Accept the Limits of Your Influence

Practice of the Week
Accept the Limits of Your Influence

Category: SLOGANS THAT HELP: Advertisers know that slogans work! So let's put them to a positive use. Adopting these slogans as your personal guides and reminders will help bring more peace and more joy into your life. Journaling about how you're trying to implement a given slogan will help integrate it.
“You've got to know when to hold,
Know when to fold 'em."
--Kenny Rogers


An earlier "Practice of the Week" was "Do What You Can (Unlearn Helplessness)." This week's practice is the flip side of that: Don't do (and stop trying to do and worrying about) what you can't.

Each one of us is very limited in what we can do or change. You can't change the past, or even this present moment. We can only affect the future -- and our influence there is very limited. You have little influence over other people, including their thoughts, actions, or suffering. And even less influence over the economy, government policies, or international affairs. Things happen due to causes — and of the ten thousand causes upstream of this moment, most of them are out of your control.

You don't have the power to make something happen if the prerequisites aren't present. For example, you can't grow roses without good soil and water.

If you've been pounding your head against a wall for a while, it's time to stop, accept the way it is, and move on. As I sometimes tell myself: Don't try to grow roses in a parking lot.

How

In general, when faced with some fact you can't change — like you're stuck in traffic, or you feel sad, or your young daughter has just poured milk on the floor (speaking of some of my own experiences) — ask yourself, Can I accept that this is the way it is, whether I like it or not?

Understand that acceptance does not mean approval, acquiescence, overlooking, or forgiveness. You are simply facing the facts, including the fact of your limited influence.

Notice the good feelings that come with acceptance, even if there are also painful feelings about various facts. Notice that acceptance usually brings you more resources for dealing with life's difficulties.

If you cannot accept a fact — that it exists, that it has happened, whatever your preferences may be — then see if you can accept the fact that you cannot accept the fact!

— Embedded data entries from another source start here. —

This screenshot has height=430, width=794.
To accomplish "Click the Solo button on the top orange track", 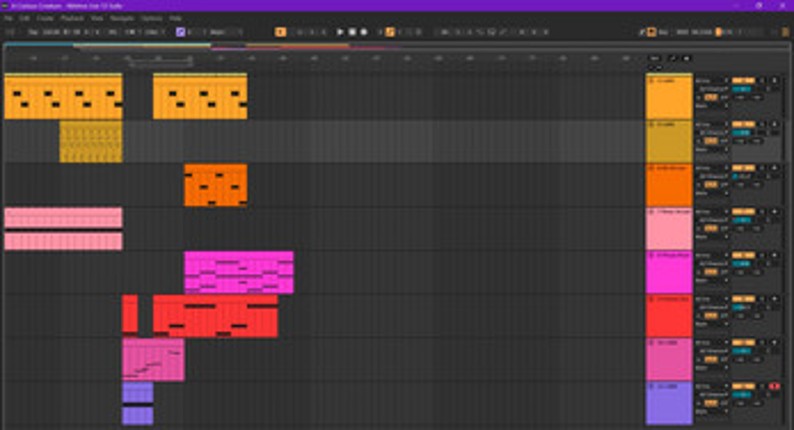I will (762, 80).
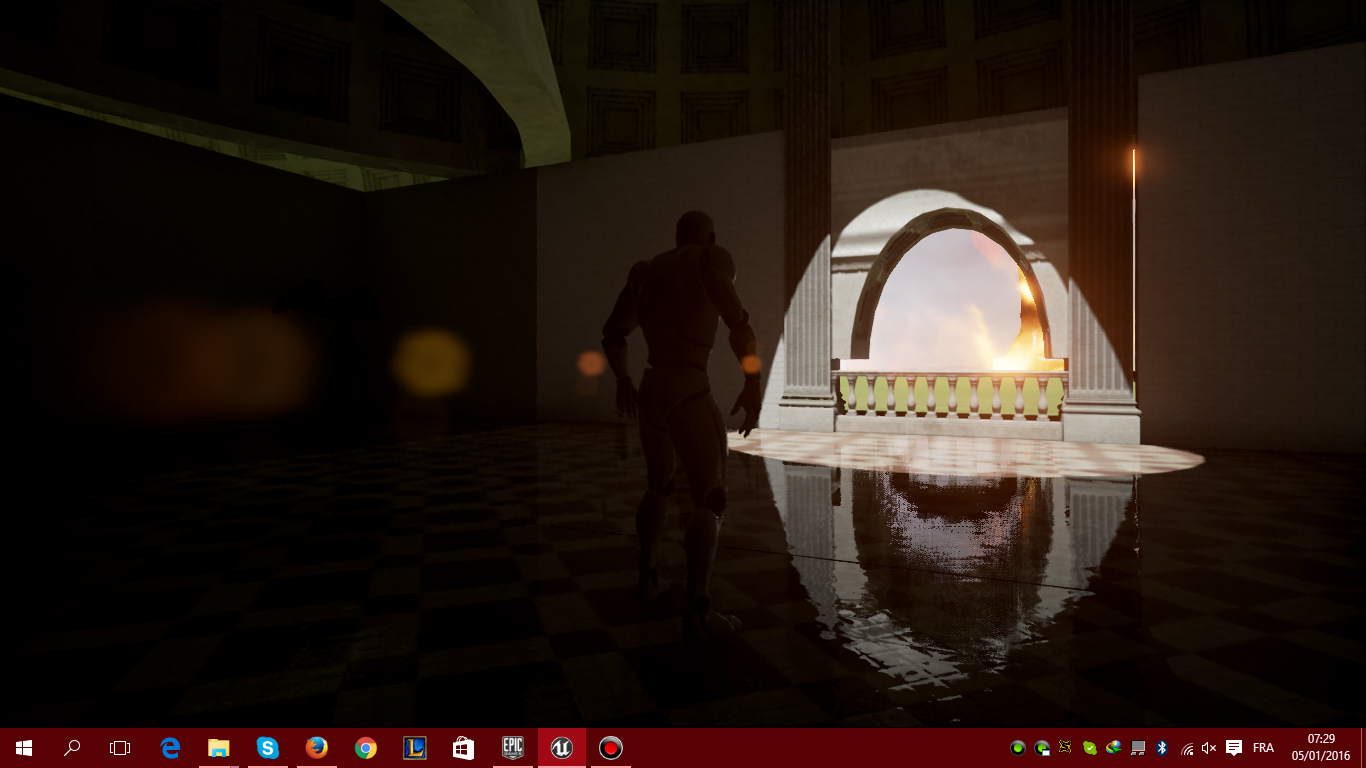Open the clock showing 07:29

click(x=1321, y=748)
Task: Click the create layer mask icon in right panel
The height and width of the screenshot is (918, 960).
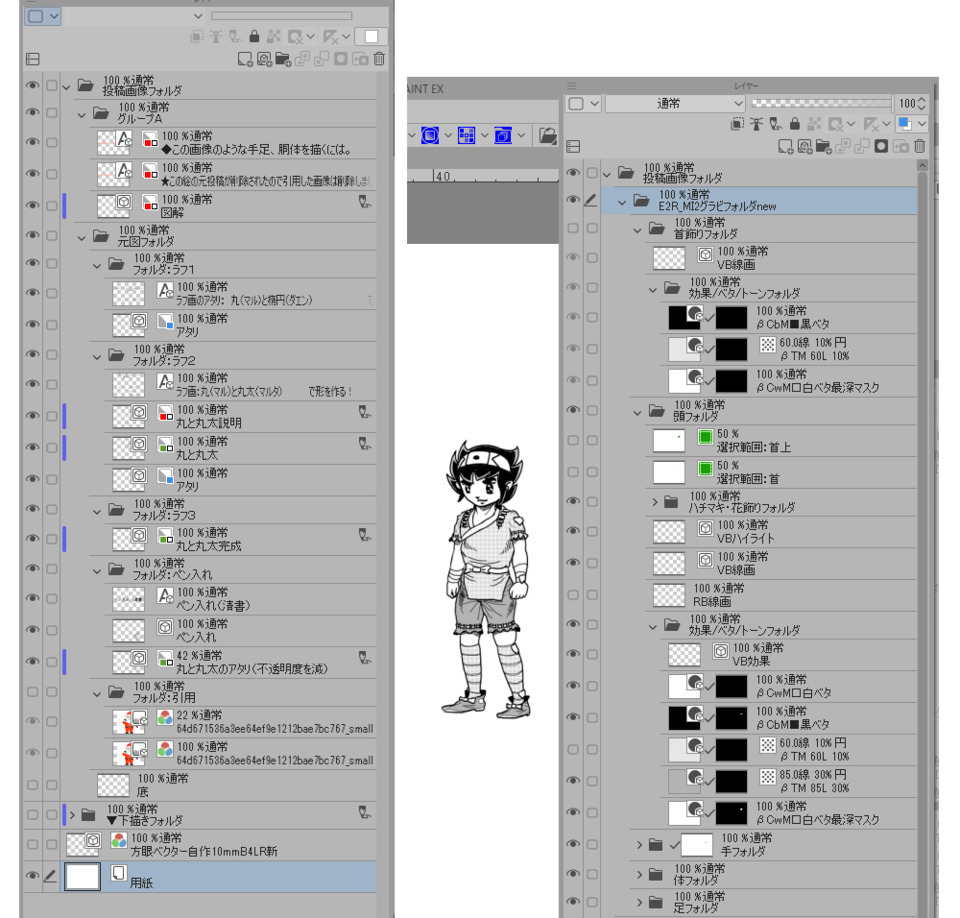Action: (880, 146)
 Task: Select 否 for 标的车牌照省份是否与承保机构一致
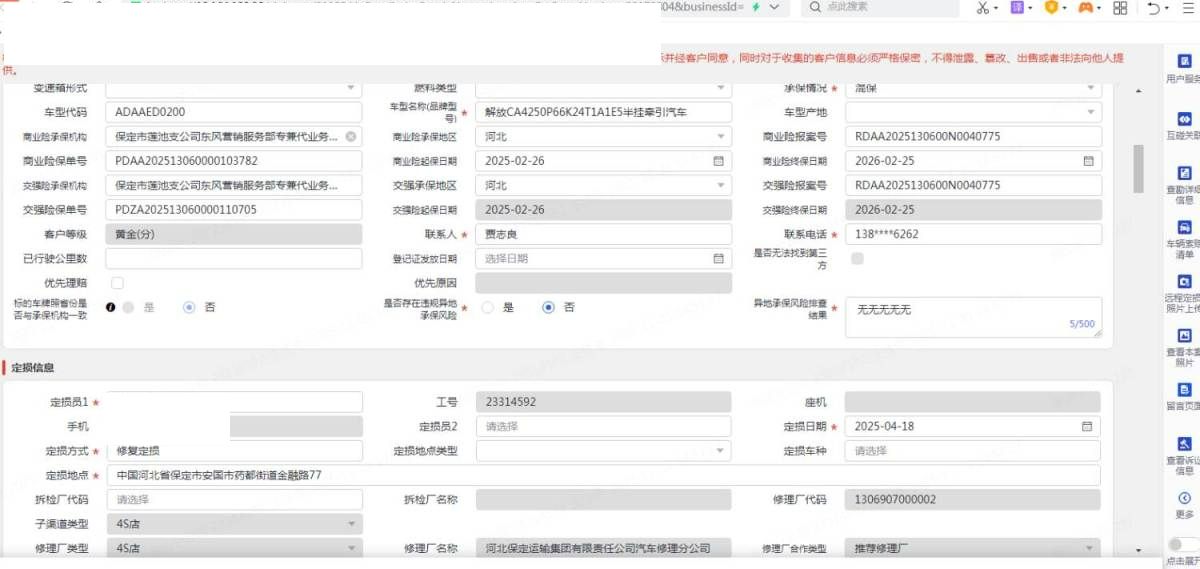coord(189,308)
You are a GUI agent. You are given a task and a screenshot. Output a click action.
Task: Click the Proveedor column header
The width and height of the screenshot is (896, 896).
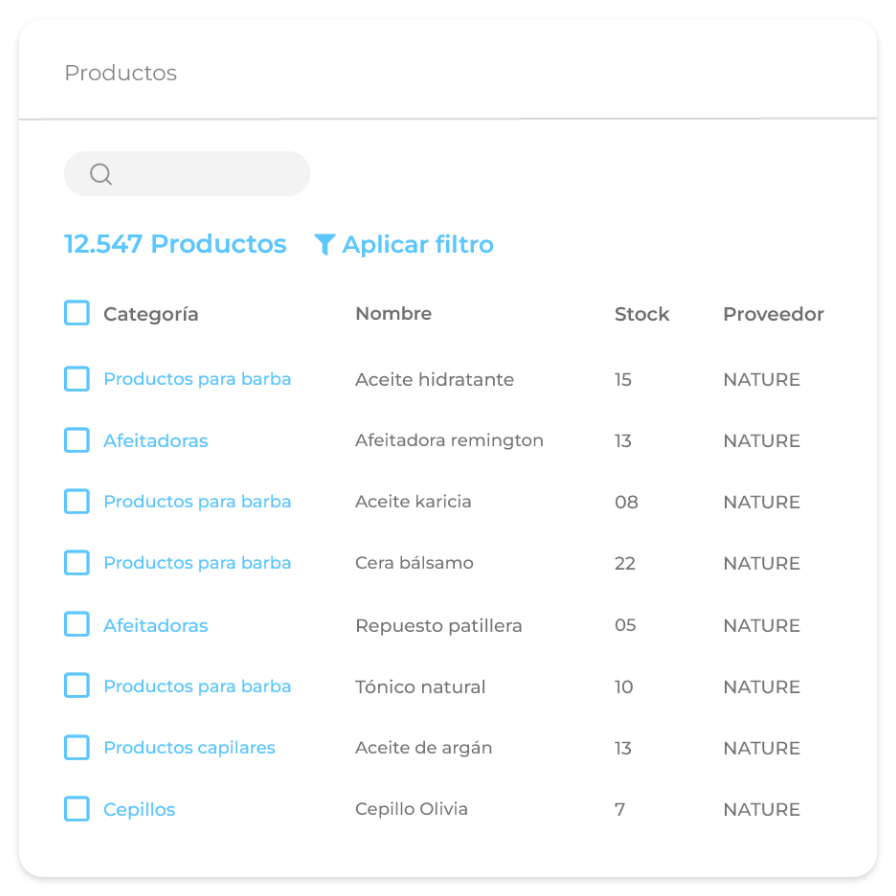(x=773, y=314)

More specifically, consider these reflections:
  • Review a life event that has troubled you. See if you can accept it as something that happened, like it or not — and as truly just a part of a much larger and probably mainly positive whole.
  • Consider an aspect of your body or personality that you don't like. Tell the truth to yourself about the extent to which you can change it and make a clear choice as to what you will actually do. Then see if you can accept whatever remains as just the way it is — and as only a small part of the much larger and generally positive whole that is you.
  • Bring to mind a key person in your life. Have there been any ways that you've been trying to affect or change this person that are just not working? What limits to your influence here do you need to accept?
  • Consider something you've wanted to happen but been frustrated, about — perhaps a career shift, or a certain school working out for your child, or a sale to a new customer. Are the necessary supporting conditions truly present? If they are, then maybe stick with it and be patient. But if they are not present — if you're trying to grow roses in a parking lot — consider shifting your hopes and efforts in another direction.
For Journaling

Consider and journal your thoughts about one or more of the four bullet points above.